There are many types of evidence that support the Theory of Evolution. These pieces of evidence range from the minute molecular level of DNA similarities all the way up through similarities within the anatomical structure of organisms. When Charles Darwin first proposed his idea of natural selection, he used mostly evidence based on anatomical features of organisms he studied.
Two different ways these similarities in anatomical structures can be classified is as either analogous structures or homologous structures. While both of these categories have to do with how similar body parts of different organisms are used and structured, only one is actually an indication of a common ancestor somewhere in the past.
Analogy, or analogous structures, is actually the one that does not indicate there is a recent common ancestor between two organisms. Even though the anatomical structures being studied look similar and maybe even perform the same functions, they are actually a product of convergent evolution. Just because they look and act alike does not mean they are related closely on the tree of life.
Convergent evolution is when two unrelated species undergo several changes and adaptations to become more similar. Usually, these two species live in similar climates and environments in different parts of the world that favor the same adaptations. The analogous features then help that species survive in the environment.
One example of analogous structures is the wings of bats, flying insects, and birds. All three organisms use their wings to fly, but bats are actually mammals and not related to birds or flying insects. In fact, birds are more closely related to dinosaurs than they are to bats or flying insects. Birds, flying insects, and bats all adapted to their niches in their environments by developing wings. However, their wings are not indicative of a close evolutionary relationship.
Another example is the fins on a shark and a dolphin. Sharks are classified within the fish family while dolphins are mammals. However, both live in similar environments in the ocean where fins are favorable adaptations for animals that need to swim and move in the water. If they are traced back far enough on the tree of life, eventually there will be a common ancestor for the two, but it would not be considered a recent common ancestor and therefore the fins of a shark and a dolphin are considered to be analogous structures.
The other classification of similar anatomical structures is called homology. In homology, the homologous structures did in fact evolve from a recent common ancestor. Organisms with homologous structures are more closely related to each other on the tree of life than those with analogous structures.
However, they are still closely related to a recent common ancestor and have most likely undergone divergent evolution.
Divergent evolution is where closely related species become less similar in structure and function due to the adaptations they acquire during the natural selection process. Migration to new climates, competition for niches with other species, and even microevolutionary changes like DNA mutations can contribute to divergent evolution.
An example of homology is the tailbone in humans with the tails of cats and dogs. While our coccyx or tailbone has become a vestigial structure, cats and dogs still have their tails intact. We may no longer have a visible tail, but the structure of the coccyx and the supporting bones is very similar to the tailbones of our household pets.

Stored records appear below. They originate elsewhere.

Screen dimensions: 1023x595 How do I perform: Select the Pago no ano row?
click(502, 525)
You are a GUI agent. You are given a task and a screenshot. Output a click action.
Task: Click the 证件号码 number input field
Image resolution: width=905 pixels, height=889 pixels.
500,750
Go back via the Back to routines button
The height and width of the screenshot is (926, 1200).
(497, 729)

Plants can also have homology. The prickly spines on a cactus and the leaves on an oak tree look very dissimilar, but they are actually homologous structures. They even have very different functions. While cactus spines are primarily for protection and to prevent water loss in its hot and dry environment, the oak tree does not have those adaptations. Both structures do contribute to photosynthesis of their respective plants, however, so not all of the most recent common ancestor’s functions have been lost. Oftentimes, organisms with homologous structures actually look very different from each other when compared to how close some species with analogous structures look to each other.